Nella nostra sede della capitale – in via Efeso 2, Basilica S. Paolo – il contratto di concessione con il comune di Roma è scaduto nel 2013 e, nonostante avessimo apprestato tutti i documenti del caso, il comune per anni non ci ha fatto sapere più nulla. Da poche settimane è arrivata a noi, come a centinaia di altre associazioni, la nuova proposta contrattuale: con il nuovo contratto l’affitto verrà quintuplicato e che dovrà essere pagata anche la differenza tra la cifra pagata dal 2013 e la nuova, in tutto qualche decina di migliaia di euro. Tra mensile quintuplicato e arretrati da pagare sull’unghia si tratta di una situazione… insostenibile e questo nonostante la sede sia condivida con altri gruppi di vario genere.
Il medesimo provvedimento, con richieste anche di centinaia di migliaia di euro, ha colpito un numero sconsiderato di associazioni culturali, circa 800 nella sola capitale. Basti pensare al centro culturale Mario Mieli, con cui peraltro condividiamo l’edificio, noto per la sua attività in favore dei “diritti” lgbt e che ospita varie iniziative di carattere sociale e “solidale” a cui sono stati richiesti oltre centomila euro di affitti arretrati, oppure ad associazioni quali A Roma Insieme-Leda Colombini che si occupa del supporto dei bambini con la madre in carcere, Focus-Casa dei Diritti Sociali e se ne potrebbero elencare molte, molte altre.
Le radici di questa ondata di provvedimenti si possono ricondurre alla delibera 140 della Giunta Marino e del Commissario Tronca atta a definire le "linee guida per il riordino del patrimonio indisponibile in concessione". Si ricordi il caso mediatico di “affittopoli”, che fece grande scalpore poiché abitazioni di grande valore commerciale di proprietà del Comune di Roma venivano concesse a prezzi irrisori, peraltro a persone abbienti, mentre le casse della città erano in rosso. Ebbene le conseguenze risolutive, atte ad evitare gli sprechi, ebbero poi, finito il clamore mediatico che le aveva preparate, come bersaglio associazioni e gruppi che in molti casi usufruiscono di locali spesso precedentemente inutilizzati e che hanno contribuito a mettere in sicurezza solo ed esclusivamente con interventi propri.
Non è difficile immaginare quale sarà il destino di questi spazi che, qualora le cose dovessero procedere così, molto probabilmente verrebbero lasciati cadere in disuso a marcire, mentre oggi rappresentano – spesso i soli – luoghi di incontro per i cittadini e in molti casi forniscono servizi estremamente utili per l’intera comunità. Alcuni dei gruppi oggi sotto sfratto, come quelli già descritti sopra, forniscono servizi di assistenza volontaria ai senzatetto a Termini, come il caso di “Per la strada”, oppure sono centri antiviolenza, servizi di ripetizioni gratuite, gruppi teatrali etc.

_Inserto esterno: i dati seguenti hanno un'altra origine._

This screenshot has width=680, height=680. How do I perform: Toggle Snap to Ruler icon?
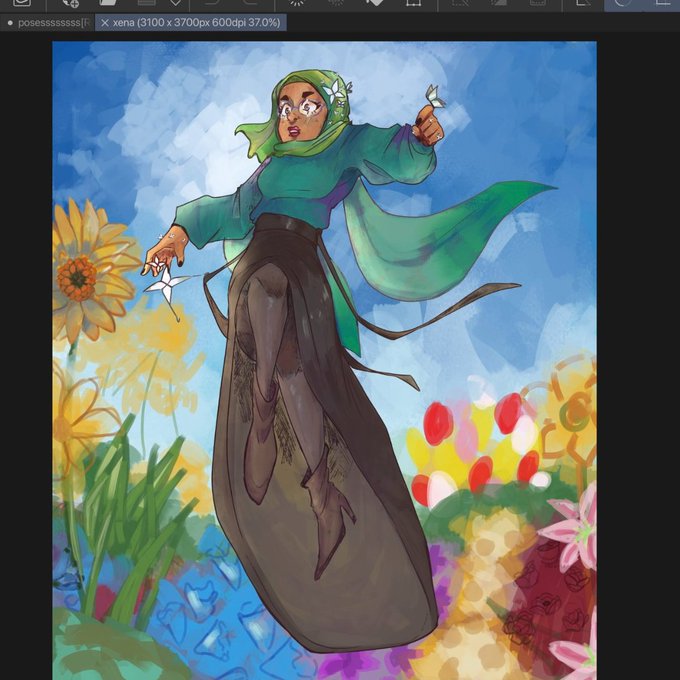[583, 2]
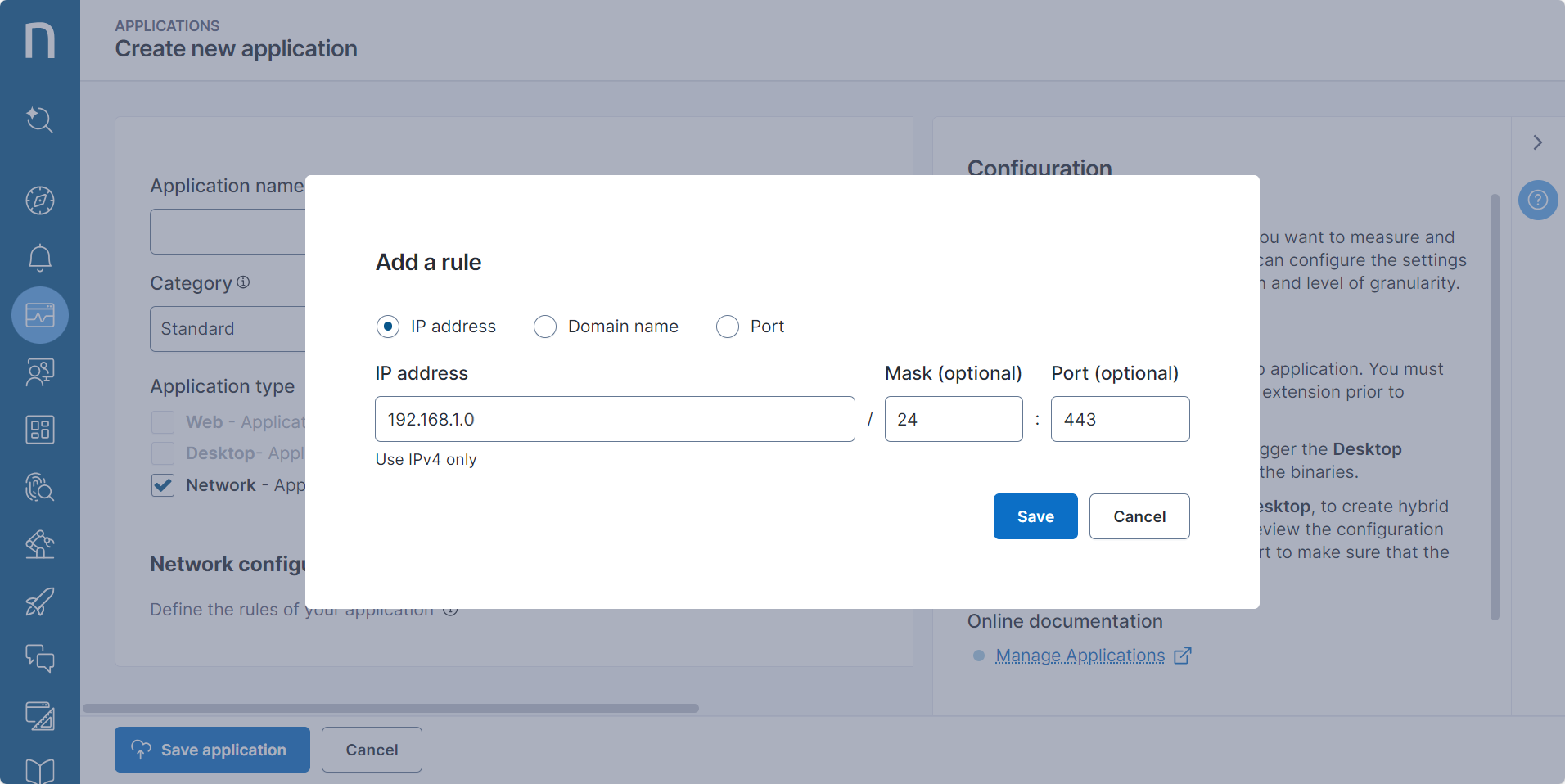Click the sparkle search icon in sidebar
This screenshot has width=1565, height=784.
pos(39,119)
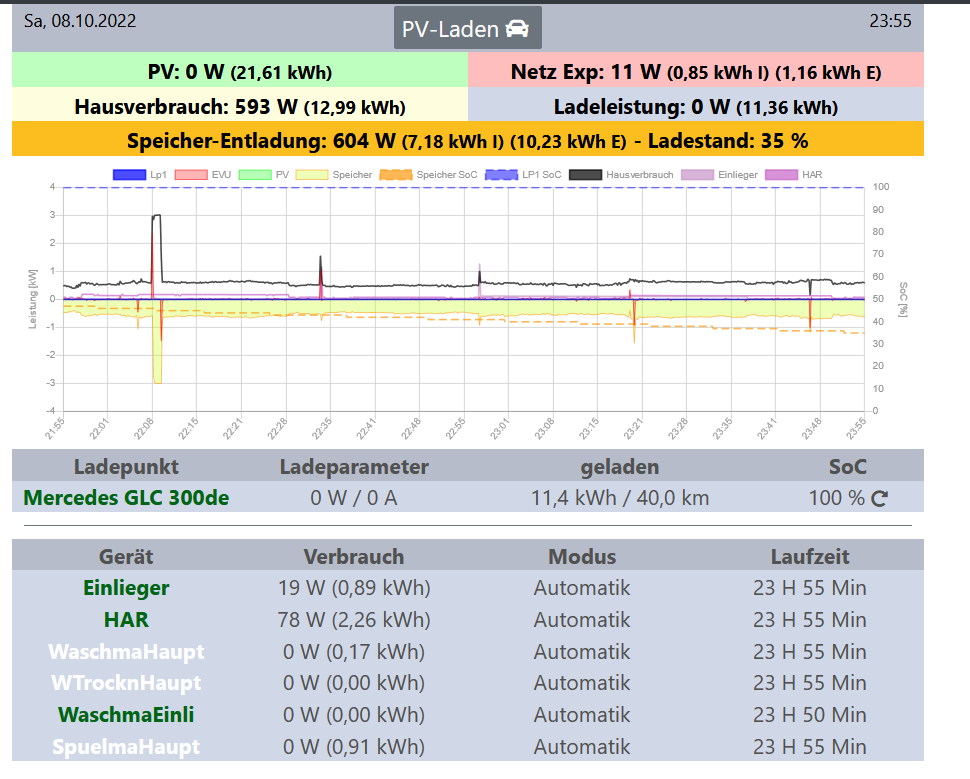
Task: Toggle the Einlieger device in the table
Action: (x=126, y=588)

Dettato dalla legge del profitto questo provvedimento atto al recupero del “bene comune”, si trasforma in repressione che annulla la nostra possibilità di avere spazi di discussione, di svago, di sport o di semplice socialità. L’arma della legalità e della regolamentazione, accompagnata dalla solita esigenza di “far quadrare i conti” è una modalità comune attraverso la quale la borghesia giustifica licenziamenti, riforme, sgomberi, ecc.
Riteniamo questo un esempio chiaro di come le leggi della struttura economica in crisi si manifestano sulla sovrastruttura (in questo caso gli spazi di aggregazione sociale a canone controllato) provocando crescente imbarbarimento e perdita progressiva degli spazi di aggregazione e “affermazione umana”, e questo non per un calcolo o un piano, ma, semplicemente, come riflesso dello svilupparsi delle leggi proprie del ciclo di accumulazione capitalista.
Questa condizione, salvo clamorose e sempre auspicate svolte – che però non metterebbero in discussione l’impianto analitico di base di questo articolo – per noi si tradurrà nella perdita della sede di Roma, con tutto quello che ne consegue. Ma vogliamo comunque tranquillizzare il nostro lettore, perché non sarà così facile liberarsi di noi, al momento della stesura di questo articolo la lettera ufficiale non è ancora arrivata e anche quando arriverà faremo comunque tutto il possibile per mantenere la sede attuale. In ogni caso, se si rendesse esecutivo l’ordine di sgombero ci riuniremmo per strada o ovunque sarà possibile e continueremo l’attività che da anni svolgiamo e continuiamo a svolgere… contro venti e maree.